Case 6: Calcified LAD/D1 bifurcation treated with mini-crush stenting
A 74-year-old male presented with intermittent dizziness and left side chest pressure occurring anytime to outside hospital. He has a history of hypertension, hyperlipidemia, BPH and progressive aortic stenosis. His most recent echocardiography showed severe aortic stenosis (AVA0.84cm2), mild to moderate tricuspid regurgitation, good left ventricular systolic wall motion, with ejection fraction of 69%. He subsequently underwent coronary angiography at outside hospital which showed complex LAD lesion (severe lesion in the mid-portion-involving the large major D1-LAD 90%/D1 90%) and referred to our hospital for complex PCI.
IVUS Pre LAD Pullback
IVUS Pre D1 Pullback
CAG showed (1,1,1) bifurcation lesion by medina classification, and IVUS images from LAD and D1 showed that the lesion was mainly composed of fibrous and lipid plaque with some shallow calcification, therefore we determined that atherectomy was not necessary. After lesion modification with 3.25mm cutting balloon dilated up to 16 atm pressure, mini crush technique was performed. 3.5mm x 8mm DES and 4.0mm x 12mm DES were deployed D1 and mid LAD, respectively.
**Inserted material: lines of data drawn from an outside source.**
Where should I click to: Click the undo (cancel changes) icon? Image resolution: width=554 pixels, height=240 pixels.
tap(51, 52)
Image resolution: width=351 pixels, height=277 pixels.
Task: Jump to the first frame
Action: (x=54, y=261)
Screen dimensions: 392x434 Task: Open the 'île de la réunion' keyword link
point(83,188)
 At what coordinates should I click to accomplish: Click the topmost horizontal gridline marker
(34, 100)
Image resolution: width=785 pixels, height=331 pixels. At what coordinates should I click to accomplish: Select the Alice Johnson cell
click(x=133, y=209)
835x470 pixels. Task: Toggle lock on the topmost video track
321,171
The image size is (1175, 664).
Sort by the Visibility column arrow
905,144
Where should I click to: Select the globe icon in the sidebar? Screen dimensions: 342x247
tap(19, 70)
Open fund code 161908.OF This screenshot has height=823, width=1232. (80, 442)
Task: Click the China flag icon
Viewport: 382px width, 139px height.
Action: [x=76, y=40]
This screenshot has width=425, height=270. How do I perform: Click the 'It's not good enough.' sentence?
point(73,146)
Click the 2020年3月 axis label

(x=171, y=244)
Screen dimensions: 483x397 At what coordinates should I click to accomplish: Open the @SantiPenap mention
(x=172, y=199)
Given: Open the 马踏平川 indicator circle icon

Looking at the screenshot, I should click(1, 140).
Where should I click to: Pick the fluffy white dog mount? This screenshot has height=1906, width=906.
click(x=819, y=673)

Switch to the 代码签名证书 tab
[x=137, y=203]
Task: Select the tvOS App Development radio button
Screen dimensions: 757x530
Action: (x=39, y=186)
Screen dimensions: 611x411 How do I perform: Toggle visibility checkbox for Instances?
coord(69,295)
After stenting, IVUS showed that both stents were well expanded with the MSA 11.9mm2 and 9.7mm2 at LAD and D1, respectively, and there was no malapposition or dissection.
IVUS Post LAD
IVUS Post D1
In this case, angiography suggested the need for rotational atherectomy, but IVUS showed no severe calcification, therefore POBA was performed with cutting balloon and stent was well expanded. Imaging is useful in understanding the distribution of calcified lesions and in determining the treatment strategy.